With the SMAW hot passes, unless you are using an amperage or travel speed that is outside the manufacturer's recommendations, there should not be any issues with heat input, provided you are welding stringer beads. Typically, if you are depositing weld beads that are approximately 3/8 in. wide with a 5/32-in.-dia. electrode, the heat input and quality of weld should be satisfactory.

For the SAW fill passes with the parameters you provided, the heat input calculated is 68.6 kJ/in. This value falls in a range we consider to be optimal for welds that produce good filler metal and heat-affected zone (HAZ) base material mechanical properties.

In weld manufacturing, the “safe” range for heat input falls between 25 and 75 kJ/in. However, in some cases less than 25 kJ/in. is ideal and in many cases more than 75 kJ/in. is ideal for the application.

If you are dealing with a steel grade that is sensitive to high heat input, for example a quench-and-tempered (Q&T) material, or an application that requires good cold weather toughness, such as impact values at -40 degrees F or below, then the upper limit on heat input becomes lower.

The main concerns with excessive heat input are the effects on the HAZ of the base material or weld metal. With many steel grades, especially the Q&T, if you exceed a certain heat input value, the material’s toughness decreases. Usually this happens by way of a significant microstructure change via grain growth. Another concern is the formation of martensite, which we discussed in a previous column.

Sometimes you can alleviate this by using the proper preheat and controlling postweld slow-cooling rates. In many other cases, simply keeping the heat input below the recommended upper limits will help minimize the problems.

A unique feature about welding is that, in most instances, the process itself, along with some basic physics principles, prevents misuse. For example, if you’re welding out of position (horizontal, vertical-up, or overhead), gravity will mostly prevent you from depositing an excessively large weld bead. Welding in the flat position, especially in groove weld joints, allows the welding process to deposit very large weld beads, either by slowing the travel speed down or using excessive weld deposition rates in order to fill up the joint.

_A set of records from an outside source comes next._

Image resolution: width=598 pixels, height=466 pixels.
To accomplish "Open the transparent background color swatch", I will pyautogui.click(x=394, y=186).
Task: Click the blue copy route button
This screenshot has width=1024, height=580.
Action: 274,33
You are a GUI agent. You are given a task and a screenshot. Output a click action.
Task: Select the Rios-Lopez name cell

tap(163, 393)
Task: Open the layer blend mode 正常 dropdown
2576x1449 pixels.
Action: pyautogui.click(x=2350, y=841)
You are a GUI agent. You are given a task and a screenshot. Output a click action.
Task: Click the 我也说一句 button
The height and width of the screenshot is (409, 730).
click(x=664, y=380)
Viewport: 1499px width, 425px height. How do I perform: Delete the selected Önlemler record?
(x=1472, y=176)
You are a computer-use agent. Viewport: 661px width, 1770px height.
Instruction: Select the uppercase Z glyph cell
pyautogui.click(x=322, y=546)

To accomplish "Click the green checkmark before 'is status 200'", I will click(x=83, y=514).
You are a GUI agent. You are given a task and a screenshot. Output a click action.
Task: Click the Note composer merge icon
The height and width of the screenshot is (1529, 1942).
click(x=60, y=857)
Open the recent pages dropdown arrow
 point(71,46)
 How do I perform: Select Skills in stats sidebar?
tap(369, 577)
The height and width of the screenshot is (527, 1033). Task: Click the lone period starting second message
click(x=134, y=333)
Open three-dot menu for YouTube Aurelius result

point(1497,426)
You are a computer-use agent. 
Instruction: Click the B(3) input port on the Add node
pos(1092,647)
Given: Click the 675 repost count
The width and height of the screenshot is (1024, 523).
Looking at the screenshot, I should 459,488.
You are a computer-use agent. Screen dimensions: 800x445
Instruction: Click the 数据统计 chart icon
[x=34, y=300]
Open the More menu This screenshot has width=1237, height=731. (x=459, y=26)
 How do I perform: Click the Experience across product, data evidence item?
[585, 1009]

This is particularly true with weld joints that require multiple passes to fill. You may think you are saving time by depositing large beads and thereby reducing the number of weld passes required to fill the joint, but the integrity of the weld metal and base material may be compromised.

With SAW you have the ability to increase the welding parameters and still produce a weld that has a satisfactory appearance. But if the heat input is not controlled properly, the weld may in fact have poor mechanical properties. In your situation, if we take a 5/32-in.-dia. SAW wire, weld at 14 IPM, and increase to 34 V and 900 amps, the heat input is now calculated at 131.1 kJ/in. At this high value, we expect to see a significant decrease in toughness. This is why PQRs are welded to establish the maximum welding parameters to deliver the required mechanical properties.

As we mentioned earlier, it is important to follow recommended preheating guidelines, to stay under the recommended maximum interpass temperature and heat input, and finally to control the cooling rate of the weld.

We will discuss how to optimize the process for improved throughput in Part II.